Irish potato (Solanum tuberosum) is the second most important food crop in Kenya, after maize. Due to low multiplication rates, however, it takes seven seasons of seed production before a farmer can afford certified seed.
Certified seed will help farmers to increase their incomes through high yields and early maturity of the crop.
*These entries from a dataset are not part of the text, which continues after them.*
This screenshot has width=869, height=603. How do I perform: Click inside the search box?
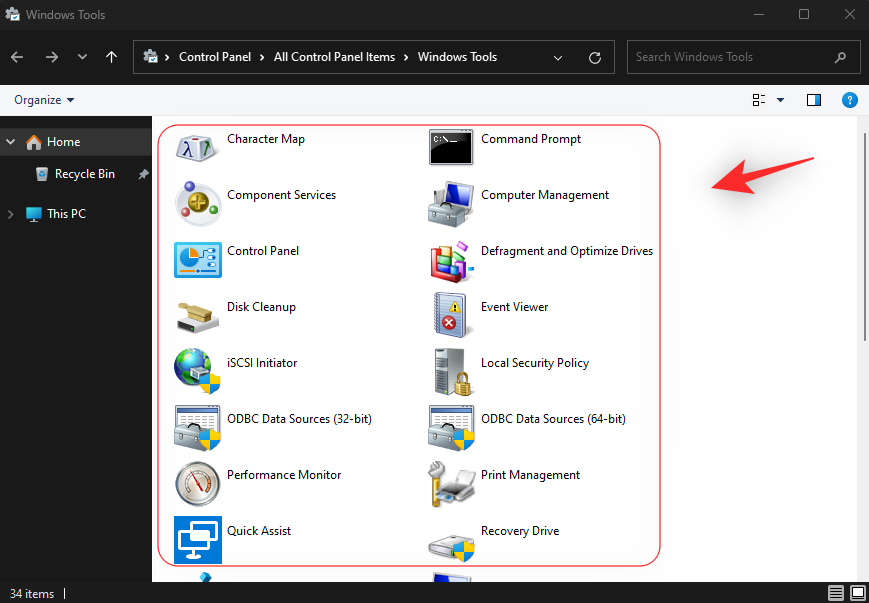tap(730, 57)
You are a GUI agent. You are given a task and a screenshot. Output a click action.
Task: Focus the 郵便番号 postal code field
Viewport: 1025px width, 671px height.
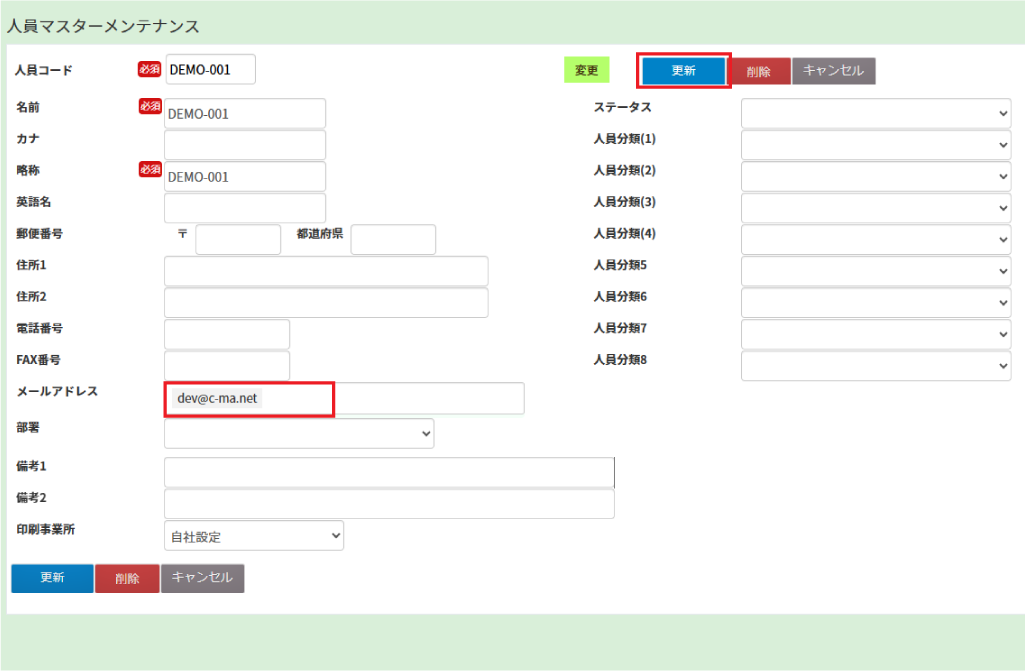coord(238,240)
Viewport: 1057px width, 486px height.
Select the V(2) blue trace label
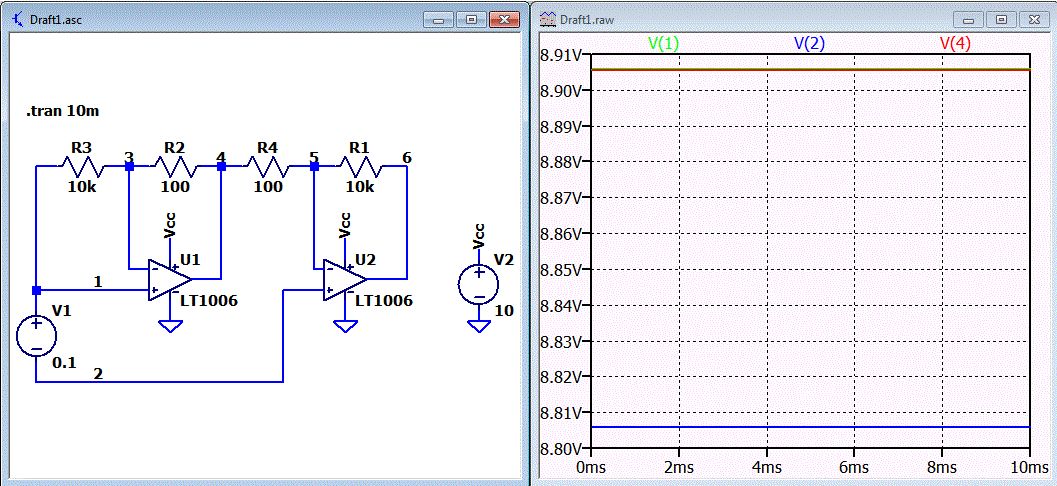[809, 44]
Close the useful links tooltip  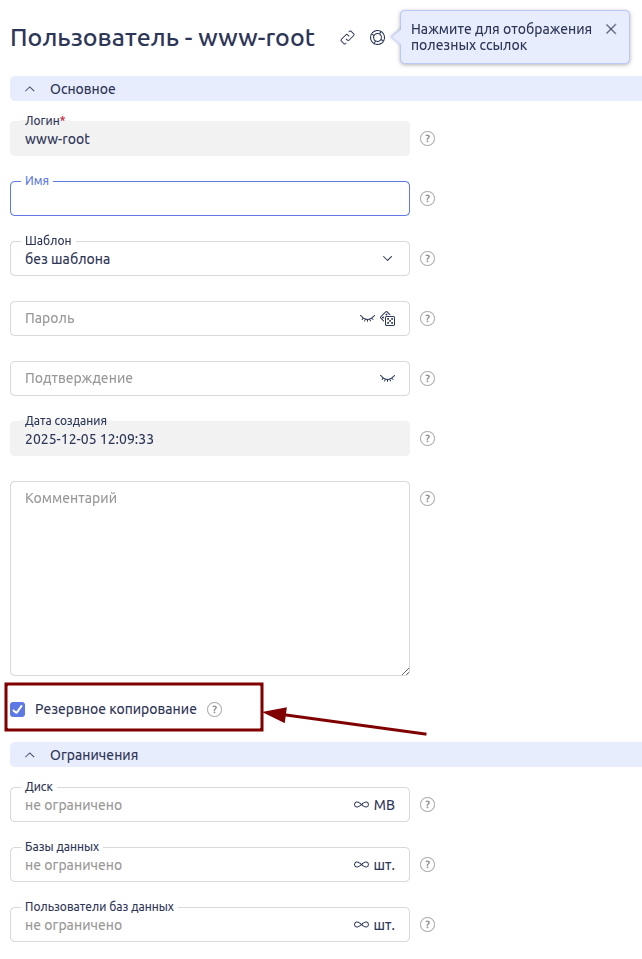(611, 29)
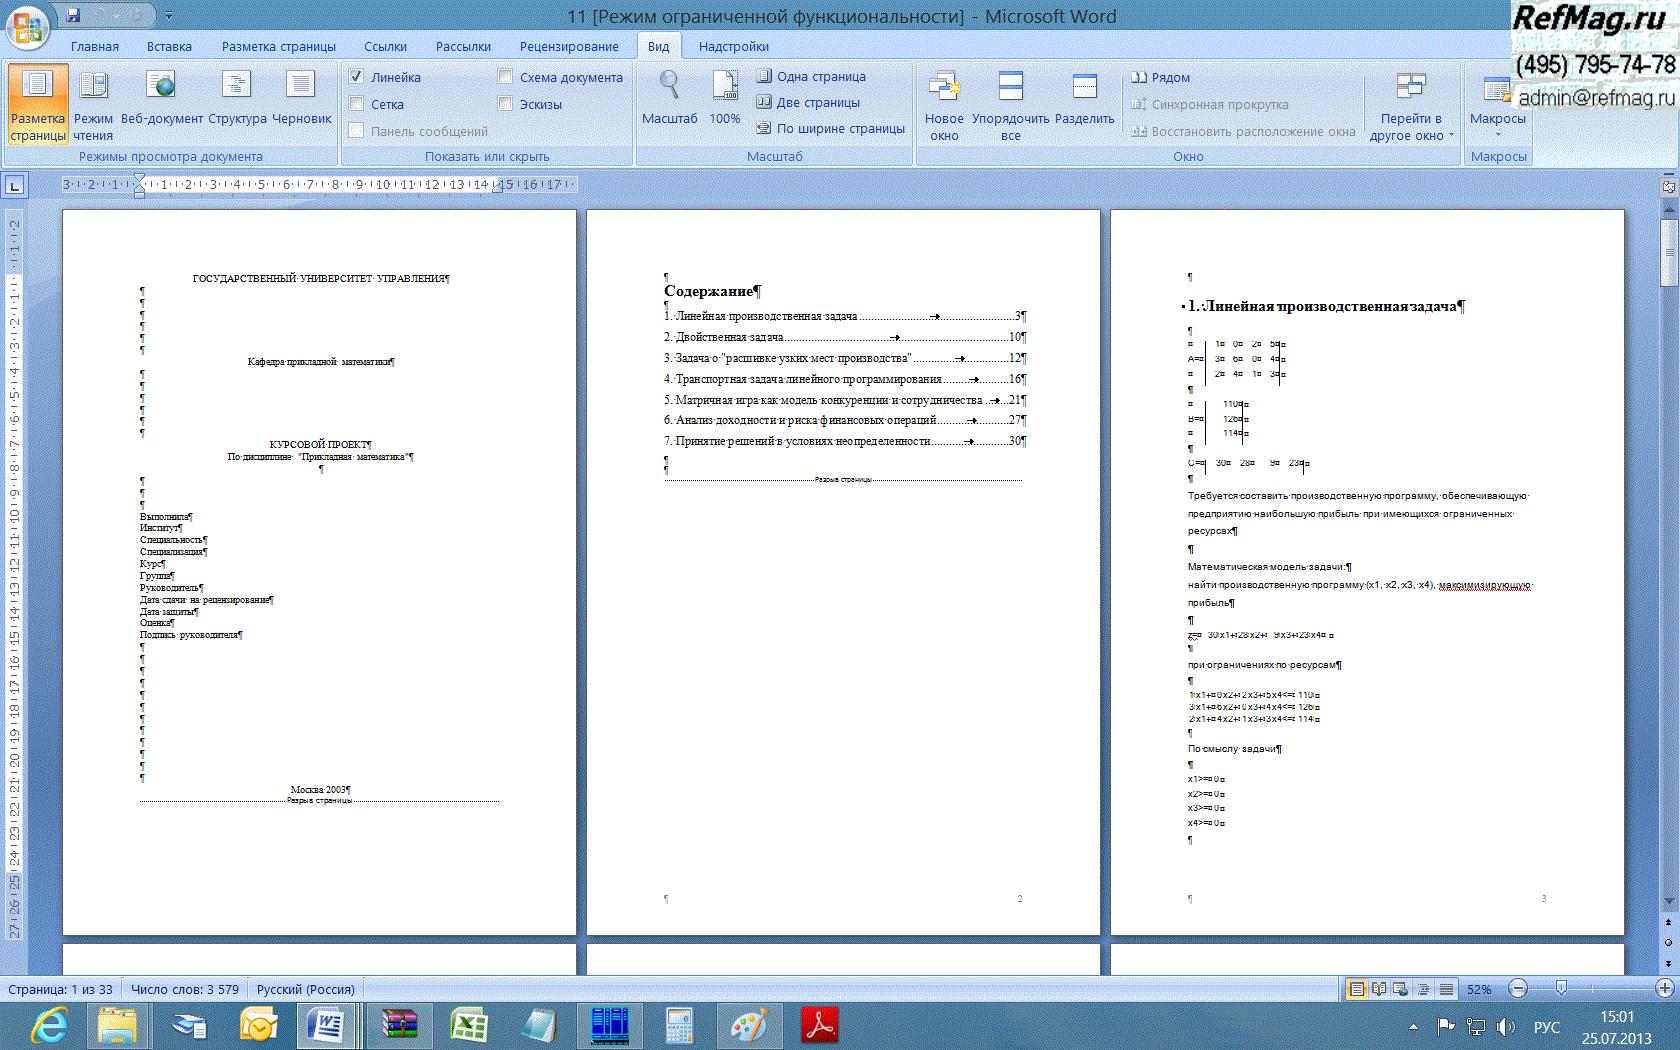The image size is (1680, 1050).
Task: Click Arrange All (Упорядочить все) icon
Action: tap(1010, 87)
The varieties that the groups have received are disease and pest-resistant and drought-tolerant.
The top producing potato counties in Kenya are Nyandarua (29.8 percent), Nakuru (18.9 percent) and Elgeyo Marakwet (16.2 percent).
Other potato producing regions include Makueni, Meru, Embu, Nyeri, Tharaka-Nithi, Samburu, Kajiado and Kwale. Kiambu, Taita Taveta, Nakuru, Narok, Bomet, Trans Nzoia, Uasin Gishu and West Pokot also register significant yields.
Countrywide, the crop is grown by 600,000 to 800,000 farmers with a total production of 1 to 1.4 million tonnes worth Ksh.30 to Ksh.40 billion per year. Small scale farmers contribute 83 percent of the total production.
The potato sub-sector supports 3.8 million people directly and indirectly with the National Potato Council of Kenya putting its worth at over Ksh.50 billion.